Screens Aren’t the Enemy — But They’re Not Building the Skills Kids Need
We use screens in our house.
They’re practical. They’re entertaining. They’re part of modern life.
The problem isn’t that screens exist.
The problem is what they replace.
What Screens Don’t require
Most digital content is:
Fast
Effortless
Rewarding
Designed to hold attention
There’s no need to:
Plan ahead
Hold steps in memory
Tolerate frustration
Adapt when something goes wrong
Finish something complex
Those are executive functioning skills.
And they don’t grow passively.
The Real Gap Isn’t Attention. It’s Executive Function.
When parents say:
“They can focus on a screen for hours, but not on homework.”
That’s not hypocrisy.
Screens are high stimulation and low resisance.
Homework - or any real world project - is low stimulation and high resistance.
Executive function grows through resistance.
Not through consumption.
What Kids Actually Need
Children build cognitive strength when they:
Think before starting
Follow steps in order
Make mistakes
Adjust
Finish what they begin
That full cycle - beginning to end - is what strengthens planning, working memory, flexibility, and follow-through.

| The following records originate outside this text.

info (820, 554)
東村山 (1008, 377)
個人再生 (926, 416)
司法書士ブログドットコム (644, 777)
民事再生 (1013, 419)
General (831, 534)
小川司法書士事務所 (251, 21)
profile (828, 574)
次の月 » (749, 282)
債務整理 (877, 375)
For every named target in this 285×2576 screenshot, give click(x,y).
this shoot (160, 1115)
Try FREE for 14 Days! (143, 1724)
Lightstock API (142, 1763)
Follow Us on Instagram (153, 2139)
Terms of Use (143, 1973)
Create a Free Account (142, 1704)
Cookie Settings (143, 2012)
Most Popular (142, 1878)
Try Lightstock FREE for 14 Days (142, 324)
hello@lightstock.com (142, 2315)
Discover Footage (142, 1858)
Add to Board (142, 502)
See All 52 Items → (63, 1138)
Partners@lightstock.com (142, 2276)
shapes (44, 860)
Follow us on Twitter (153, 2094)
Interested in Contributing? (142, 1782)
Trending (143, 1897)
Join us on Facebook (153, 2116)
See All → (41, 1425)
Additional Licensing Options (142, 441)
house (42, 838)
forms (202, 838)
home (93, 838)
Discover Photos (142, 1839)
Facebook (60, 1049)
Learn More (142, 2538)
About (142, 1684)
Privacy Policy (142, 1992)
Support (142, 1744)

Screens rarely demand that.
Hands-on projects do.
Why Baking Works
Baking is structured effort.
You have to:
Read the recipe
Gather tools
Measure precisely
Follow sequence
Wait
Adust
Complete the process
You can’t skip steps.
You can’t rush the oven.
You can’t fast-forward the cooling time.
That friction is productive. It builds mental stamina
It’s Not About Eliminating Screens
It’s about balancing input with output.
Screens our input.
Baking is output.
When children regularly engage in structured, hands-on projects, parents often notice:
More independence
Fewer metldowns
Better task initiation
Greater follow-through
Not because screens disappeared.
Because executive function strengthened.
The Goal Isn’t Less Technology.
The goal is stronger brains.
If we want kids who can plan, adapt, persist, and complete - we need experiences that demand those skills.
Baking is one of the simplest ways to provide that.
It looks like time in the kitchen.
It’s actually executive function practice in disguise.